Das ist ja vielleicht eines der merkwürdigsten Kennzeichen seiner Entwicklung als angeblich ‚populärer’ Autor oder gar ‚nur’ populärer Autor: Er begann, als er 1956 aus dem Zuchthaus Bautzen und der DDR herauskam, mit epigonaler Prosa in der Art der fünfziger Jahre, die er dann selbst verwarf, schrieb den atemberaubend wuchtigen und doch untertreibenden Gefängnis-Bericht „Im Block“ (1969) und schien sich danach in einem verzweigten, aber geradezu unterhaltsamen Familien-Romanwerk mehr oder weniger behaglich einzurichten.
Aber schon seine insgesamt sechsbändige „Deutsche Chronik“ war recht gelesen viel ungemütlich-böser, als die meisten Leser und Rezensenten wahrhaben wollten, von „Aus großer Zeit“ bis „Herzlich willkommen“; die fast fatal erfolgreichen Fechnerschen Fernseh-Verfilmungen von „Ein Kapitel für sich“ und „Tadellöser & Wolff“ verdeckten das Unheimliche noch mehr. Dann aber nahm Walter Kempowski einen neuen Anlauf, den er seinen staunenden Lesern ab 1993 präsentierte und 2005 abschloss.
„Das Echolot“ ist eine Chronik neuer Art, sozusagen der Roman des Zweiten Weltkriegs – aber die zehn Bände enthalten (außer einem Vorwort von einer Seite von ihm) keine einzige Zeile von Kempowski selbst: Das Ganze bestand aus Zitaten und Zitatsplittern, aus „Material“, aus Aufzeichnungen und Dokumenten der Zeitgenossen; es war eine riesige Collage oder Montage, wie man will, chronologisch geordnet vom Sommer 1941 bis zum Mai 1945 – und dennoch, durch diese wahrhaft epische, das Material in Bewegung setzende Sequenzierung und Anordnung der Texte war dies eine künstlerische Leistung, war Kempowski dennoch der „Autor“ im emphatischsten Sinne, und er war auch damit erfolgreich, entgegen der eigenen Erwartung und der des Verlages.

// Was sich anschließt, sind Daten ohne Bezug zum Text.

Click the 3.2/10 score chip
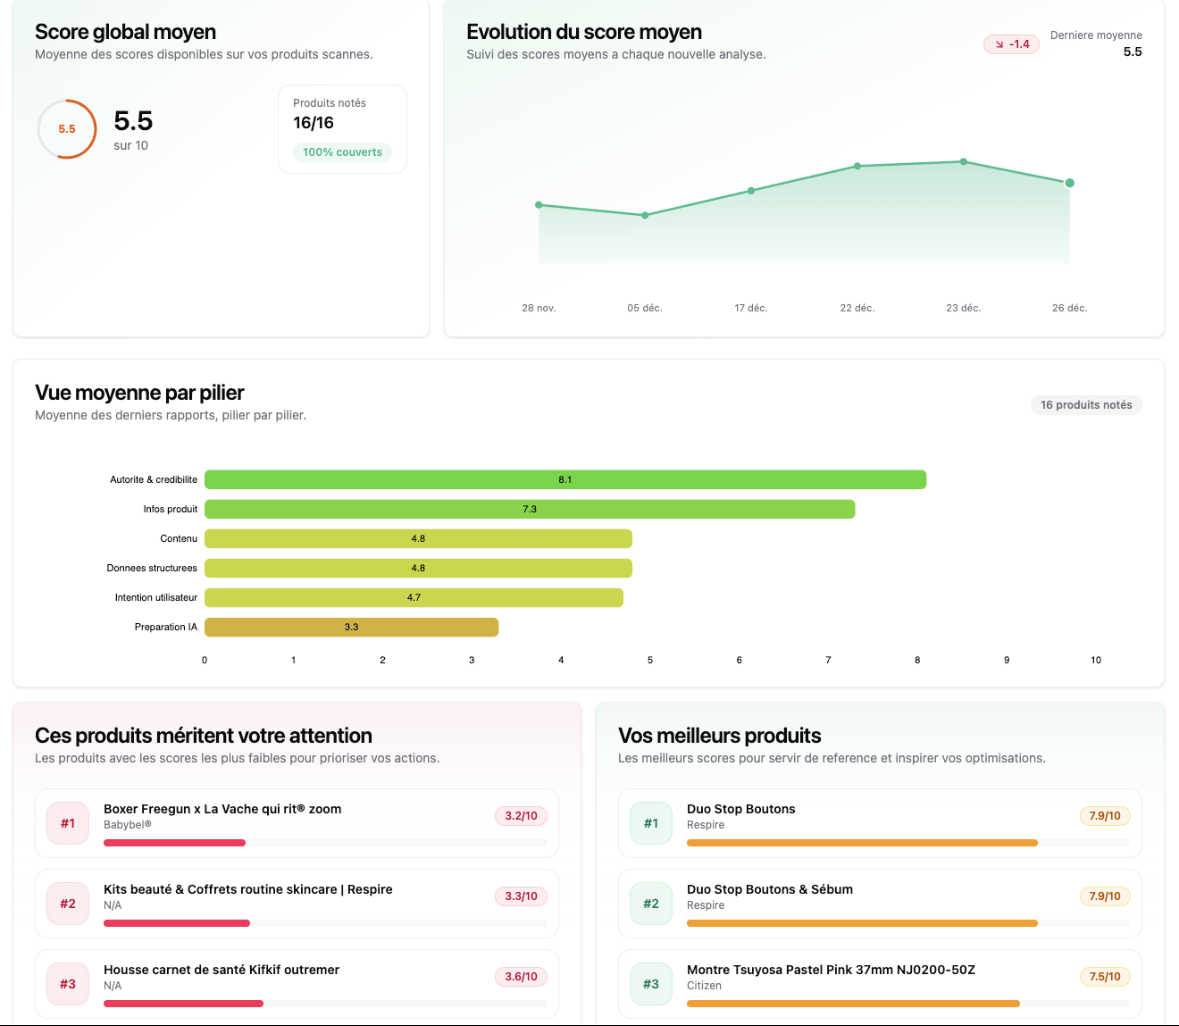pos(520,815)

Es war eine Art von Werk, wie es sich in seinen kühnsten Momenten Walter Benjamin ausgedacht hatte für seine große Untersuchung „Pariser Passagen“, die – so träumte er in den dreißiger Jahren – nur aus Zitaten bestehen würde, aus denen die ‚Bedeutung’ gewissermaßen hervorspringen sollte. So auch bei Kempowski, dem keiner solche Radikalität zugetraut hätte: Er wollte ganz hinter dem Werk zurücktreten und hinter den Stimmen derer, die er – gewissermaßen als Chorleiter – zitieren, zur Sprache kommen lassen, dirigieren wollte.
Hybris und Demut
Das war die Demut Walter Kempowskis, das Gegenstück zu seinem großen Ehrgeiz, auch seinem grenzenlosen Getriebensein und seiner oft frechen, unendlich witzigen und boshaften Eigenbrötelei, die ihren schönsten Ausdruck fand in seinen Tagebüchern. Von denen sind nur drei fertig geworden, „Alkor“, „Sirius“ und „Hamit“ (und das Fragment eines vierten, welches die Aufzeichnungen zum Jahr 2001 enthält).

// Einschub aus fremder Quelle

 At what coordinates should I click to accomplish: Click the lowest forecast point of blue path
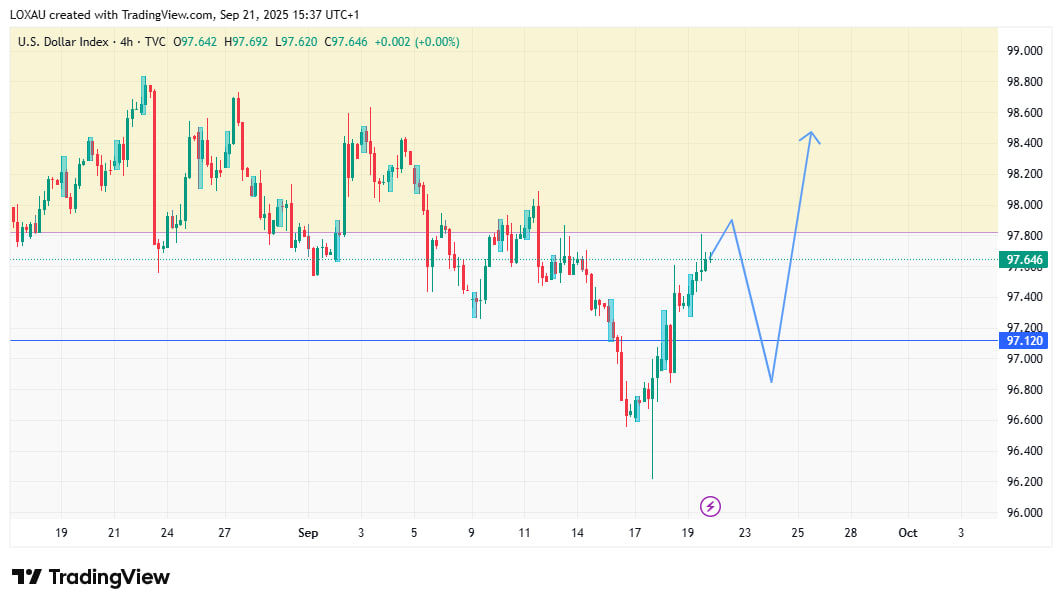[771, 381]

Dabei hatte er diese Serie von Tagebüchern zur dritten „Säule“ seines Werks machen wollen; das Material und die Souveränität, spitzzüngig und melancholisch und sich selbst verstörend-boshaft verspottend die Notizen anzuordnen, hatte er, der ja Anlagen zum Clown wie zum Kirchenmusiker, zum kleinen Sadisten wie zum warmherzigen Pädagogen hatte. Und nicht zu vergessen: auch seine Tagebücher zeigen seine Qualitäten als ein Entertainer, der sich nie so penetrant gravitätische Würde anmaßt wie Thomas Mann, dem er bewundernd wie auch leise spöttisch gegenüber stand. Natürlich sind auch Kempowskis Tagebücher Selbstinszenierungen, aber er ist eben jederzeit bereit, sich selbst kurz und elegant in die Kniekehle zu treten und sich so auf Menschenmaß zu reduzieren oder gar auf die Knie zu zwingen.

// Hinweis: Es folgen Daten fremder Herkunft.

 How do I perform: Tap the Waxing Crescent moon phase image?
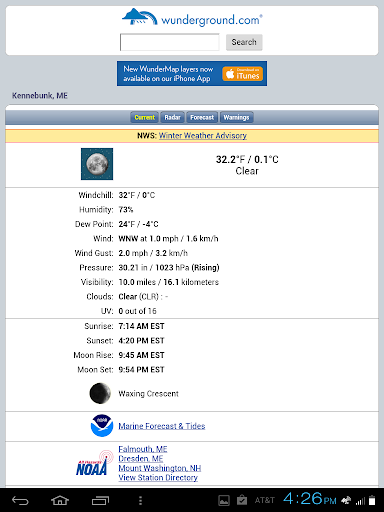[x=100, y=393]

Geprägt – man kann auch sagen: schöpferisch deformiert – wurde Walter Kempowski vor allem durch den Zerfall seiner Rostocker Familie im und nach dem Zweiten Weltkrieg und davon, dass ihm die blödsinnige Bestrafung durch die Sowjets zu 8 Jahren Gefängnis 1948 wegen „Spionage“ den Verlust der entscheidenden Jahre von Bildung und Realitätskontakt einbrachte. Zugleich schrieb er in einer ihn ewig peinigenden Weise sich selbst einen Teil der Schuld an dieser Familienkatastrophe zu; das trug ihm eine seelische Gebrochenheit ein, die zugleich der stärkste Antrieb dafür war, etwas gutzumachen, etwas zu zeigen, der Welt doch durch Erfolg seine Nützlichkeit zu beweisen.
Hybris und zugleich Demut stecken im Innersten seines Werkes, und wenn – gerade auch bei den Journalisten der siebziger und achtziger Jahre – die Art, wie man ihn oft als „Reaktionär“ behandelte, weil er an der DDR kein gutes Haar ließ, wirklich von blindem Ressentiment zeugte, so nahm er solche Fehleinschätzungen als extrem verletzend wahr, bis in die letzten Jahre, da er sich Freude an seinem Erfolg und daran, dass er mit seiner Einschätzung der DDR Recht behalten hatte, hätte souverän leisten können. Aber sein Narzissmus war gewissermaßen unheilbar gekränkt.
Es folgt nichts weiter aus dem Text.